Mucormycosis (previously known as Zygomycosis) is a serious but rare fungal infection caused by a group of molds known as micromycetes. Rhino-orbital-cerebral-mucormycosis (ROCM) is caused by molds of the order Mucorales. In this, there are a few subgroups like Rhizopus, Mucor, Rhizomucor which are most commonly involved in this infection. These fungi are angioinvasive i.e, they invade the surrounding blood vessels and destroy them resulting in tissue necrosis and death. These molds live throughout the environment and their spores are present in the air. They get lodged in the nasal cavity and adjoining sinuses.
Sinuses or lungs of such individuals get affected after they inhale fungal spores from the air. Doctors in some states have noted a rise in cases of mucormycosis among people hospitalized or recovering from Covid 19, with some requiring urgent surgery. Usually, mucormycetes does not pose a major threat to those with a healthy immune system.
Why is it occurring in COVID 19 patients?
- Mucormycosis can occur any time after COVID-19 infection, either during the hospital stay or several days to a couple of weeks after discharge.
- The COVID-19 causes favourable alteration in the internal milieu of the host for the fungus and the medical treatment given, unwittingly also abets fungal growth. COVID-19 damages the airway mucosa and blood vessels.
- It also causes an increase in the serum iron which is very important for the fungus to grow. Medications like steroids increase blood sugar. Broad-spectrum antibiotics not only wipe out the potentially pathogenic bacteria but also the protective commensals.

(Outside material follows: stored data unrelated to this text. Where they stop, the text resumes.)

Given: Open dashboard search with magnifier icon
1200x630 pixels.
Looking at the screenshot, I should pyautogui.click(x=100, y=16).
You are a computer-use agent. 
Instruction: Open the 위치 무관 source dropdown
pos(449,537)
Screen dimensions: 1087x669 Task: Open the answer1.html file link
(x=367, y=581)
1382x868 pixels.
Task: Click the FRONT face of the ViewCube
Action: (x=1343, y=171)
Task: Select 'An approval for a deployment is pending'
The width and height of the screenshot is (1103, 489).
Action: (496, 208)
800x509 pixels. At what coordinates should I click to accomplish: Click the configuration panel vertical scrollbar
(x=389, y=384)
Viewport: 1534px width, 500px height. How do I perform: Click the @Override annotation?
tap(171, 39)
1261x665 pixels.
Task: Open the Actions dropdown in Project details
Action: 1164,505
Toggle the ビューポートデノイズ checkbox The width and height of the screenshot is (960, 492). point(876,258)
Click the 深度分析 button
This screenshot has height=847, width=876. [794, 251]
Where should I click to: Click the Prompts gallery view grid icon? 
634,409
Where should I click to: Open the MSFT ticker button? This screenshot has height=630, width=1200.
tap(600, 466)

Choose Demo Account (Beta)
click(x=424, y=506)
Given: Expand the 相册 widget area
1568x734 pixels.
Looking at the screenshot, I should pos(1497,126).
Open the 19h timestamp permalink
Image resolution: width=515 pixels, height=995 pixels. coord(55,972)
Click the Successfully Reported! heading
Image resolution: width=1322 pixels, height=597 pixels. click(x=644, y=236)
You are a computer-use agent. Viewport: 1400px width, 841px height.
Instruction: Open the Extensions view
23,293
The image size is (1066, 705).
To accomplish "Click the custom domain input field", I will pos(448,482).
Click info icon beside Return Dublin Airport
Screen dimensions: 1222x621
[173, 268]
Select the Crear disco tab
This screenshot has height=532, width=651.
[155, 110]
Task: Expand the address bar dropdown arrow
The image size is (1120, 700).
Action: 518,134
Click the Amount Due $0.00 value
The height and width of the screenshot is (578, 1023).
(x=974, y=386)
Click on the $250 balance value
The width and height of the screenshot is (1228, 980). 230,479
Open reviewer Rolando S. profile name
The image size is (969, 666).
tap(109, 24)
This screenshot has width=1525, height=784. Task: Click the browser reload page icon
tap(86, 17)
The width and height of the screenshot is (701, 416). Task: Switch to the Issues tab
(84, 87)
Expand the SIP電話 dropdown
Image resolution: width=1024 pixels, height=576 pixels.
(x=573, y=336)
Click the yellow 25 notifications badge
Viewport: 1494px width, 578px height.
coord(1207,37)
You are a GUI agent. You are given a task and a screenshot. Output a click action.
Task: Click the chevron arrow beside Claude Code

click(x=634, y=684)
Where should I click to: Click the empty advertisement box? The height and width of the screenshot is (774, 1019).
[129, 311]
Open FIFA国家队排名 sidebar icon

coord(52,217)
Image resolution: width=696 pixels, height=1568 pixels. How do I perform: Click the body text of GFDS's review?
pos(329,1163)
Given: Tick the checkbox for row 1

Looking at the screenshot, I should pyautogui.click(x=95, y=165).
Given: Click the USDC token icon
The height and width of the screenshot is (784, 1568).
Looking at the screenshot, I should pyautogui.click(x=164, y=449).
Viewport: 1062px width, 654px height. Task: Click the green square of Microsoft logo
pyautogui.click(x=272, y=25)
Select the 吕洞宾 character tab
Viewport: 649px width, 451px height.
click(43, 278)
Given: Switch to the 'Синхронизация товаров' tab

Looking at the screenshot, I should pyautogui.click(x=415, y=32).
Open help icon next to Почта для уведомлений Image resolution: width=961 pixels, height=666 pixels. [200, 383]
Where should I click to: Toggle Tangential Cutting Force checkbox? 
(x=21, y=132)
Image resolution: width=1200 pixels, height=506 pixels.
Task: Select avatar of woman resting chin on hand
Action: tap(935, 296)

- Antifungals like Voriconazole inhibit Aspergillosis but Mucor remains unscathed and thrives due to lack of competition.
- Long-term ventilation reduces immunity and there are speculations of the fungus being transmitted by the humidifier water being given along with oxygen. All the above make for a perfect recipe for mucormycosis infection
What happens when one contracts it?
Warning signs include pain and redness around the eyes or nose, with fever, headache, coughing, shortness of breath, bloody vomits, and altered mental status. According to the advisory, infection with mucormycetes should be suspected when there is:
* Sinusitis — nasal blockade or congestion, nasal discharge (blackish/bloody);
* Local pain on the cheek bone, one-sided facial pain, numbness or swelling;
* Blackish discoloration over bridge of nose/palate;
* Loosening of teeth, jaw involvement;
* Blurred or double vision with pain;
* Thrombosis, necrosis, skin lesion;
* Chest pain, pleural effusion, worsening of respiratory symptoms.
Experts advise that one should not count all cases of blocked nose as cases of bacterial sinusitis, particularly in the context of immunosuppression and/or Covid-19 patients on immunomodulators. Do not hesitate to seek aggressive investigations for detecting fungal infection, they advise.
Who is susceptible to Mucormycosis?
As previously mentioned, people with reduced immune response are more susceptible to infection. Conditions that reduce our immunity include:
*Diabetes: High blood sugars with an acidic environment as seen in diabetic ketoacidosis are the right recipe for the rapid growth of these organisms. Diabetes is also associated with reduced immune response.
*Steroids medication increases blood sugar levels and decreases the immune response of the body.
*Blood malignancies, which again results in the defective immune system
*Patients on immunosuppressants as seen with organ recipients and haematologic stem cell recipients.
*Patients with excess iron or taking deferoxamine (specifically used in iron overdose).
*Trauma, burns, and malnourished people.
How is mucormycosis treated?
It is a multi-pronged approach. Time is of the essence here. Once a clinical and radiological diagnosis is made, endoscopic evaluation of the nasal cavity can confirm a fungal lesion. Immediate surgical debulking is a must. Surgical intervention should be undertaken a couple of hours after diagnosis.
In tandem, medical management with antifungal drugs, namely injection Liposomal amphotericin-B needs to be instituted. Older form amphotericin deoxycholate is significantly nephrotoxic. However, the liposomal cousin is safe and effective.